The Trans Texas Corridor
Massive road project endangers landscapes and
the environment
September 4, 2007
Environmental Defense
Even the old adage that they don't do anything small
in Texas doesn't fully capture the magnitude of the
proposed Trans Texas Corridor transportation
project.
As planned, this would be a 4,000
mile-long network of tolled auto and truck lanes,
high-speed freight and passenger rail tracks, and
right- of -way for electric power lines and gas and
water pipelines. The initial segments would run
south and north through the heart of the state.
The TTC's quarter-mile wide corridors would
parallel major Interstate highways, take 900 square
miles of land, and affect 600,000 acres of land and
water habitat. The cost estimates are a whopping
$184 billion.
The purpose of the TTC is to speed the flow of
goods from Latin America and Asia through Texas to
the Midwest, the Northeast and Canada. As such, TTC
is not designed to address Texas' own transportation
problems, which are in the metropolitan areas; TTC
would bypass major cities and rural communities.
Authority for the TTC was granted in 2002 in the
last hours of the Texas legislative session as a
300-page transportation bill was rushed through with
neither serious legislative debate nor consultation
with commissioners, local city officials or regional
planning agencies. The public and most local
officials first became aware of the project in 2005
when the Texas Department of Transportation (DOT)
held one public meeting in each of the 254 counties.
The US DOT is rushing through approvals of the
corridor's initial segments. TTC-69 from Texarkana
to Laredo is being expedited under President Bush’s
2002 Executive Order while I-35 from Dallas to
Laredo is advancing under special accelerated
project development procedures.
As public opposition to the TTC has grown over
its environmental and property impacts, it became a
major issue in the 2006 statewide elections, drawing
opposition from the Republican, Democratic,
Libertarian, and Independent Parties as well as the
Farm Bureau, the Cattle raisers, environmental
organizations, and hundreds of local city councils
and county commissioner’s courts.
In response to the popular opposition, a 2007
bill put a two year moratorium on all public private
road concession agreements and established a
legislative study group on these contracts.

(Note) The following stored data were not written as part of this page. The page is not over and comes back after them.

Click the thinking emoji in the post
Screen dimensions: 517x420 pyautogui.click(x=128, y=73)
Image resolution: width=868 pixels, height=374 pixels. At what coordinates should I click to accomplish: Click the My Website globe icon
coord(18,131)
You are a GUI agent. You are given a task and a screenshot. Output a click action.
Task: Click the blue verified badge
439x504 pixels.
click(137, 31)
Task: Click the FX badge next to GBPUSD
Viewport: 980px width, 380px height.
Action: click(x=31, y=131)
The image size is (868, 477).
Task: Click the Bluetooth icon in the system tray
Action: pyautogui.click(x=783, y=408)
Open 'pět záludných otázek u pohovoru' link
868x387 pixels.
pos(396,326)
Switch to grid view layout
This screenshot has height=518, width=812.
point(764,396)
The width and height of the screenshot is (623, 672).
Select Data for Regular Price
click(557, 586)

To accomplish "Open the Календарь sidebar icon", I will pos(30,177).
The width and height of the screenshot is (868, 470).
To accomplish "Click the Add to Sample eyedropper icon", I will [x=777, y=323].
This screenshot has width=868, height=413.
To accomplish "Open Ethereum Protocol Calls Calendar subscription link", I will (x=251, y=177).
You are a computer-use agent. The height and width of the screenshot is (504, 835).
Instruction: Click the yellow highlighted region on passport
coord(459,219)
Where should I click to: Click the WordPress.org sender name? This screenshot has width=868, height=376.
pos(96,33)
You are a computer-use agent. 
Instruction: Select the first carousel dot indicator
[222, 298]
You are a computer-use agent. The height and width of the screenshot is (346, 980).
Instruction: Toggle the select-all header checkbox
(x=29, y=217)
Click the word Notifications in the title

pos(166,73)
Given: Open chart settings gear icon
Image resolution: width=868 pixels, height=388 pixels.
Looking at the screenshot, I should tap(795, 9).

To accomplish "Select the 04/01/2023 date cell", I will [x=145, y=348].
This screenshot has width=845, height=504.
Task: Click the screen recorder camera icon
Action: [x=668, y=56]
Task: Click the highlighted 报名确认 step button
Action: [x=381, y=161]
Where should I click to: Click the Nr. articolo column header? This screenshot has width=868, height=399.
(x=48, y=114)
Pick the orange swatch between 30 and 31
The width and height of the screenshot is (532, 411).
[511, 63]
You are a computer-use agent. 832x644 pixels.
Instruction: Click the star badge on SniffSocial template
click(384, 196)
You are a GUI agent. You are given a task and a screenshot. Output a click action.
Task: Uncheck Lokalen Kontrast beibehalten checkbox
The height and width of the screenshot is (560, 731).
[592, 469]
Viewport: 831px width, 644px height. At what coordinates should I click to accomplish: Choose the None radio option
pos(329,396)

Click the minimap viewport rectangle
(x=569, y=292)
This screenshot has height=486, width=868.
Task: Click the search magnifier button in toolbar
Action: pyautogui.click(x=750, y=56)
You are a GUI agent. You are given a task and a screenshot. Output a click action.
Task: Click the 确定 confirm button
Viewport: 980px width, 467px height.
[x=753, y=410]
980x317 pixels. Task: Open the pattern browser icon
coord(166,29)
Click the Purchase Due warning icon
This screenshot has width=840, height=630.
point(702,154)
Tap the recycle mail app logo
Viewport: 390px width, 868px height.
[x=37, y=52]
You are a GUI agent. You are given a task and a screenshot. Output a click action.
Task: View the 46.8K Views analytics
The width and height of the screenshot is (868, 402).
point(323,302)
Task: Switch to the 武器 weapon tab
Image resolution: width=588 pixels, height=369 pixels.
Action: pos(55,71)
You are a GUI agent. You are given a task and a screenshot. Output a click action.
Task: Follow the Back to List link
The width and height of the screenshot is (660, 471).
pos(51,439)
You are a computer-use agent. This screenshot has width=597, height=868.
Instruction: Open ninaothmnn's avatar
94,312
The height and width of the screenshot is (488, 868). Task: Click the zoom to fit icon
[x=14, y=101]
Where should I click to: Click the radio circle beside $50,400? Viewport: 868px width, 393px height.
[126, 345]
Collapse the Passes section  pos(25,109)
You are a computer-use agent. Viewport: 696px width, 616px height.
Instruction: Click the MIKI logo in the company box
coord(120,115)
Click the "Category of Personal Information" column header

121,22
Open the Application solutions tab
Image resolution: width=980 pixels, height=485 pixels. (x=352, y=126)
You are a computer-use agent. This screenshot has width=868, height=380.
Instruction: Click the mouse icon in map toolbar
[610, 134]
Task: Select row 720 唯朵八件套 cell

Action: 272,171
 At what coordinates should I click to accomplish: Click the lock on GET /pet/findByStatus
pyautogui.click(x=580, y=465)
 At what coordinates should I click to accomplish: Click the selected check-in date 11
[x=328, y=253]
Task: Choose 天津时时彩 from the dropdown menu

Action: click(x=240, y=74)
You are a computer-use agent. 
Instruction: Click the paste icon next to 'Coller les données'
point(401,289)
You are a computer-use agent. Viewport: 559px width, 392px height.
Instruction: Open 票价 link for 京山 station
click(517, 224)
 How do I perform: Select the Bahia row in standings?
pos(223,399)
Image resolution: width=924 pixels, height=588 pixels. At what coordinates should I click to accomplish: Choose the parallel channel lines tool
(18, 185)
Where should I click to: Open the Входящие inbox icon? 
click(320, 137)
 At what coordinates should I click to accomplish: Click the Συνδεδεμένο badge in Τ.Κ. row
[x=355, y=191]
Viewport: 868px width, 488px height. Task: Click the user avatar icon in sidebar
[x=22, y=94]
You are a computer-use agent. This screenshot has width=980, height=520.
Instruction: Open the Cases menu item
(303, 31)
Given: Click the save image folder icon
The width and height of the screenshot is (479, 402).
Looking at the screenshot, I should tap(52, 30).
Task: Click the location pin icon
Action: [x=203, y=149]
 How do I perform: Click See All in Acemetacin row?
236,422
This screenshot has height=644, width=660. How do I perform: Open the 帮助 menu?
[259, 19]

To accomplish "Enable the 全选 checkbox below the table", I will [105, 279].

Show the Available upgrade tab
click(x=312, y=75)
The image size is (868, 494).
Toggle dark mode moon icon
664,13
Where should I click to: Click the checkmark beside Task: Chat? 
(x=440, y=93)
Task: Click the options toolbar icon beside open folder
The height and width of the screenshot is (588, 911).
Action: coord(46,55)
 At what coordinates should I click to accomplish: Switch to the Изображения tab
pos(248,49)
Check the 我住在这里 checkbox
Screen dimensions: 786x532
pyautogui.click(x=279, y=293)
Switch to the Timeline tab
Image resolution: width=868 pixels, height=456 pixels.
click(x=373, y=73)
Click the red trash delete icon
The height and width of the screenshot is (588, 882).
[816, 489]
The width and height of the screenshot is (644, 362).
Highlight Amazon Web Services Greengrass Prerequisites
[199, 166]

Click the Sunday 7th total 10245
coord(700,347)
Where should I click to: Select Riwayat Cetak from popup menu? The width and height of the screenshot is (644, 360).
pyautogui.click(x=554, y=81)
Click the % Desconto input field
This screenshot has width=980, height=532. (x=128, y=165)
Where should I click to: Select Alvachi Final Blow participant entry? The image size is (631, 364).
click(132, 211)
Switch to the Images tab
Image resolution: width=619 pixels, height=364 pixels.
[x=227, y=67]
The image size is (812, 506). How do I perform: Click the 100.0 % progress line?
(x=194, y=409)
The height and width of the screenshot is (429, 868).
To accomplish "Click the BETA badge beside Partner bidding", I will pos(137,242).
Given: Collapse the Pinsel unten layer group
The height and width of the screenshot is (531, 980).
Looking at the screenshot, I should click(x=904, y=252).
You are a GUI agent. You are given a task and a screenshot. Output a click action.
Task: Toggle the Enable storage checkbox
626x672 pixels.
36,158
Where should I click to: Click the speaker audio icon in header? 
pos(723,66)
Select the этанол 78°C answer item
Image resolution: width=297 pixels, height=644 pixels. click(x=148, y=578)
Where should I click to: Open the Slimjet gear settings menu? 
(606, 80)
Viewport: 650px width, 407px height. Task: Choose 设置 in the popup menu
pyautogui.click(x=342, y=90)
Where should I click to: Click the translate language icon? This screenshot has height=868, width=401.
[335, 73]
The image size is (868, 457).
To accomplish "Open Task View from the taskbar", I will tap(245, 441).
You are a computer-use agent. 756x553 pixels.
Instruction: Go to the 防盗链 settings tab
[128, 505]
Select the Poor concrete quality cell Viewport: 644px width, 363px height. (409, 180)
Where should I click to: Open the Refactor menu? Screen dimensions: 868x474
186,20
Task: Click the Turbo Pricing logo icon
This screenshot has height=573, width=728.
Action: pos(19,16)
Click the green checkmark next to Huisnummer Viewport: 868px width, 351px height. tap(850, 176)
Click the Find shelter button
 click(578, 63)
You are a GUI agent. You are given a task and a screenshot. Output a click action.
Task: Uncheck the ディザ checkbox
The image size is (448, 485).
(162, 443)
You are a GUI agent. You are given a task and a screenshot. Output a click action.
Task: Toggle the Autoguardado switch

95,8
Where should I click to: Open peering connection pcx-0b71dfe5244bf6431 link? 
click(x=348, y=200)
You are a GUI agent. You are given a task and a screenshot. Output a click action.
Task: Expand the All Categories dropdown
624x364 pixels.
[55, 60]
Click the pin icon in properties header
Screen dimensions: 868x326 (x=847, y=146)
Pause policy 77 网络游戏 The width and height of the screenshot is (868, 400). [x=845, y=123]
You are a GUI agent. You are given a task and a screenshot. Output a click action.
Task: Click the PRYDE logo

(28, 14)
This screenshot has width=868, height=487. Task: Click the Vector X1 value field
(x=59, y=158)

Texas
DOT can continue to contract for design and
financing elements of the plan and continue
environmental assessments, but cannot yet advance to
construction.
Meanwhile, the first stage environmental review
of the initial TTC corridors have looked only at
alternative corridor alignments, not considering
options for better operating and managing existing
roads and rail lines nor considering how strategic
investments might relieve bottlenecks on the
existing rail or road system, rather than creating
entirely new transportation corridors.
Environmental Defense has joined with other
groups in calling the TTC an environmental disaster.
It would destroy wildlife habitat and consume prime
farmland. In crossing Texas' major rivers, it will
harm water quality. Air quality and human health
will also be put at risk.
The TTC will bisect rural communities while
promoting greater sprawl, more miles driven, greater
dependence on imported oil, and increased greenhouse
gas emissions.
Texas DOT is proceeding with the next stages of
environmental review. As it does so, there are
opportunities to devote resources to enable local
and regional officials and stakeholders to develop a
bottoms-up vision for Texas that might better serve
community and economic development needs and greatly
reduce the environmental impacts and social costs of
building on natural, undeveloped land.